The land – which is home to battered pickups, a crumbling ice house, and a handful of renters – is now surrounded on all sides by the tech company’s more than 25-acre campus in Mountain View, California.
Measuring less than an acre, the property is also home to fig, tangerine, avocado and ancient pepper trees, many of which were planted and harvested by the late patriarch of the family, Victor Molinari, who died five years ago.
His surviving relatives appear disinclined to sell.
“Right now we’re living,” said Leonard Martinelli, 49. “We don’t need the money. Right now it’s not for sale.” His sister, Sandra Martinelli Bilyeu, 43, added: “If we keep it, we keep our history.”

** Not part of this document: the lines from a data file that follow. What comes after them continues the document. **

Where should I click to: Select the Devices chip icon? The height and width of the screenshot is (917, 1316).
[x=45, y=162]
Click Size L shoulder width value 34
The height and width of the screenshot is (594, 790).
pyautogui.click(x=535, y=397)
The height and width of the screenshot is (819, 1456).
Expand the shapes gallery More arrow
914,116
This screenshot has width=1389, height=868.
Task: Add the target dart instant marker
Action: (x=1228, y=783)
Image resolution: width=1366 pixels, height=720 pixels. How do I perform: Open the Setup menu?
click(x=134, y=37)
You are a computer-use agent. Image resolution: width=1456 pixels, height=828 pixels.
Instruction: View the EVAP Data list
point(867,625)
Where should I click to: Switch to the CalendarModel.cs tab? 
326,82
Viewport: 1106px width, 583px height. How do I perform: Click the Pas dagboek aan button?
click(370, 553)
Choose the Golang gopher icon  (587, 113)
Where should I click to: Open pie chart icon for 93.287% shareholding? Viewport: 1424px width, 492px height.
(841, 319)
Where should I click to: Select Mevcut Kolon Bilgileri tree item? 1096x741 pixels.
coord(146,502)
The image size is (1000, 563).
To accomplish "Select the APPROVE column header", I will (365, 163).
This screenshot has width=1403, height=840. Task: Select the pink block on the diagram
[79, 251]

But it is not only the family’s history that is being preserved.
Silicon Valley may now be synonymous with tech behemoths such as Google, Apple and Facebook, but not so long ago it was miles of lush farm fields where plums, cherries and tomatoes grew in abundance.
Although Silicon Valley has been generous to the point of extravagance in preserving its own history – the massive Computer History Museum is almost exactly one mile away from the farmstead – the industry and its supporters have been less enthusiastic about memorializing anything before the advent of high tech.
“I don’t think anyone sees any historic significance” in the property, said Mountain View city councilman Leonard Siegel. “Eventually all these properties are going to go. There’s nothing unique about them.”
“It’s not as if the Golden Era of Mountain View was when it was agricultural,” added Siegel, who describes himself as a professional environmental advocate. “Silicon Valley’s strength is its permanent sense of evolution.”
That sentiment was called “unfortunate and not surprising” by Brian Grayson of the valley’s preservation action council. “The fabric of a community comes from what happened here. Newcomers have no connection to why we came here except for more jobs. That’s it for them.”
Those newcomers have transformed the agricultural land south of San Francisco into one of the most expensive swaths of real estate in the world, and the Martinelli family has witnessed the value of its land rocket.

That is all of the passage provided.